* WHAT NEEDS TO BE DONE *
Copy out every line in the listing below that contains the word "icon".

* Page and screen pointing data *
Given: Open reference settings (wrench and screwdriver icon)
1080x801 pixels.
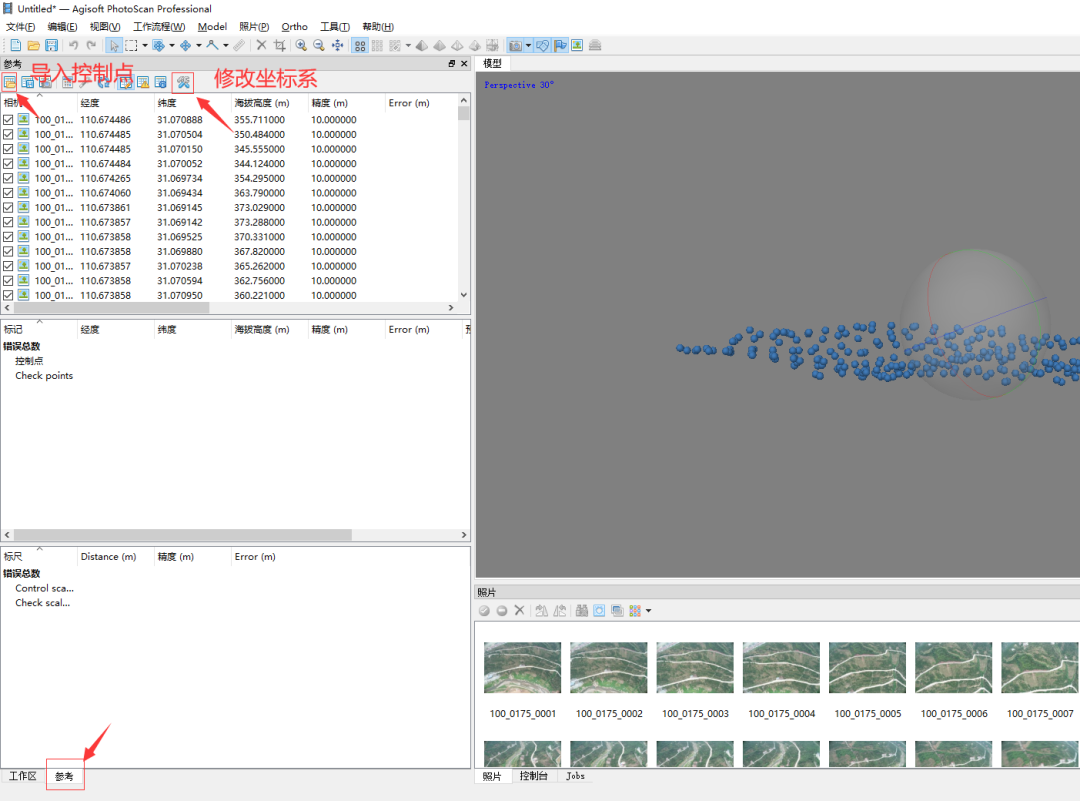Looking at the screenshot, I should (183, 83).
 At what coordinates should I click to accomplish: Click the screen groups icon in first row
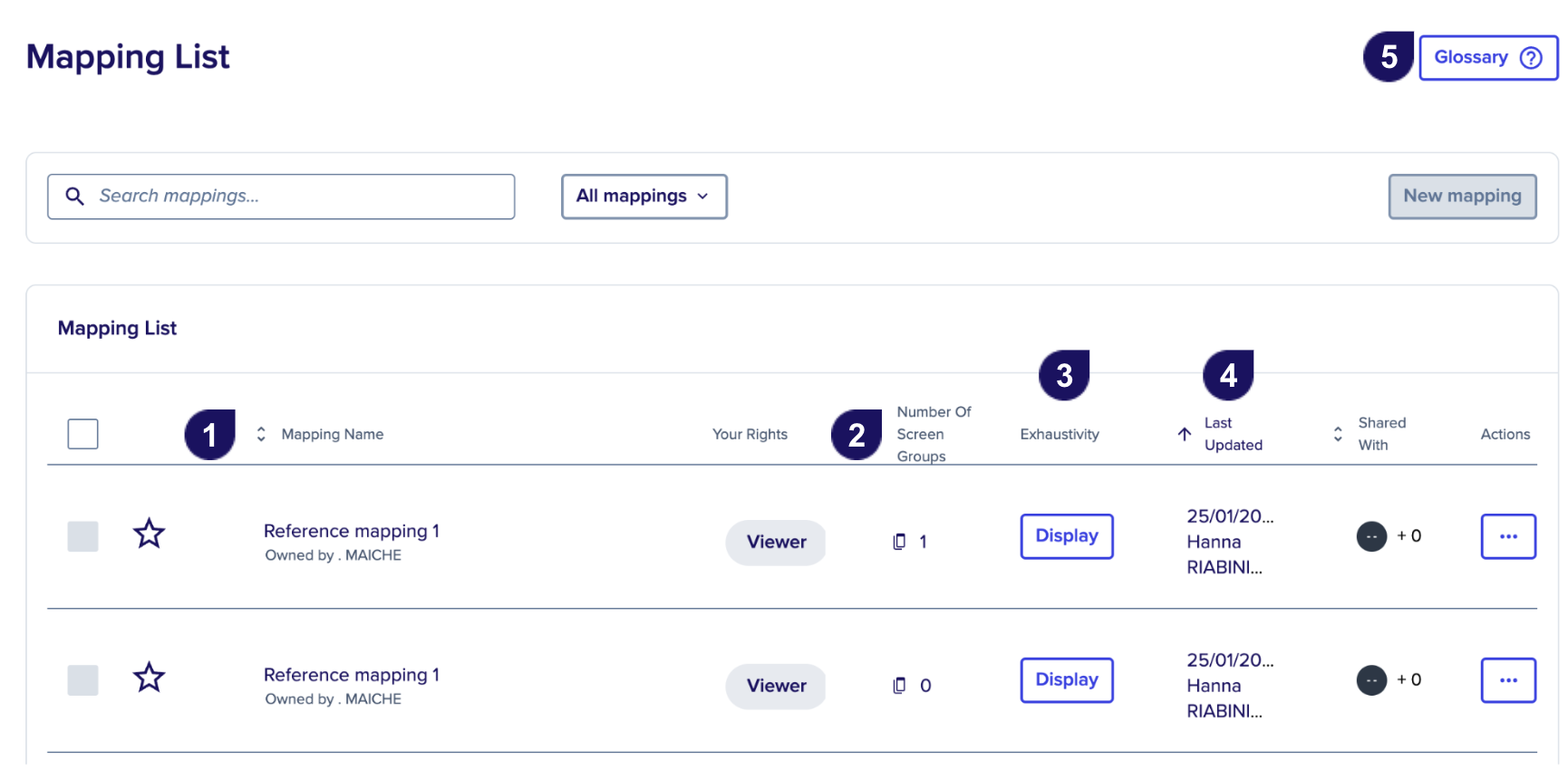pyautogui.click(x=899, y=542)
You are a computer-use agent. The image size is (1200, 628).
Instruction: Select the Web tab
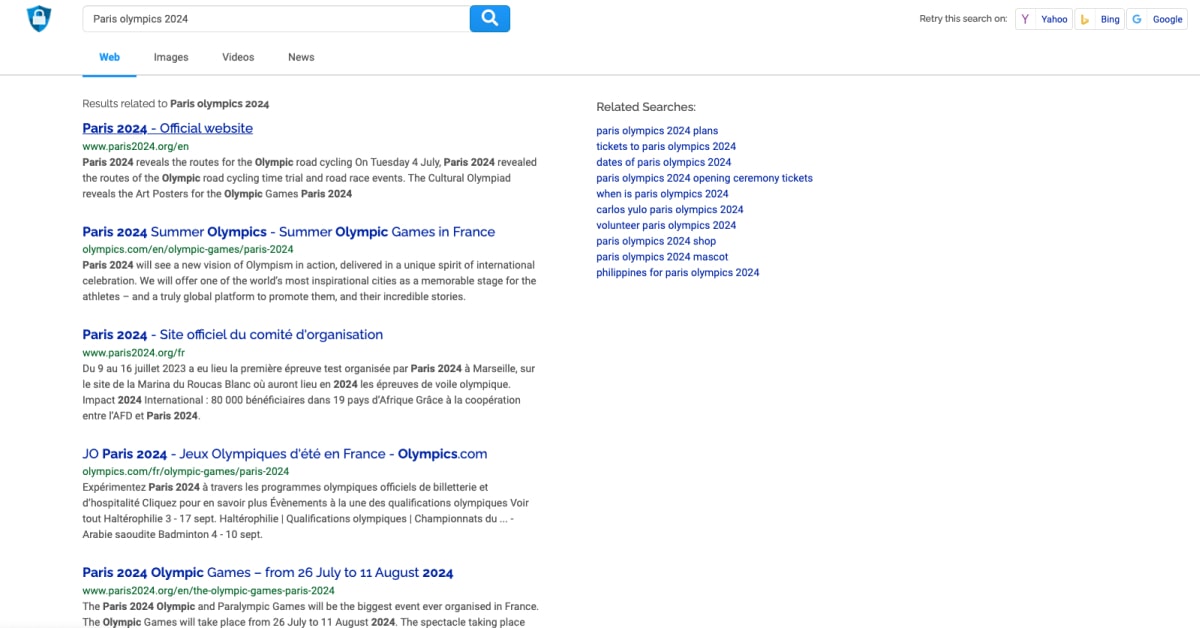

* RESPONSE *
Given: Open reference settings (wrench and screwdriver icon)
 At what coordinates should I click to accomplish: Click the screen groups icon in first row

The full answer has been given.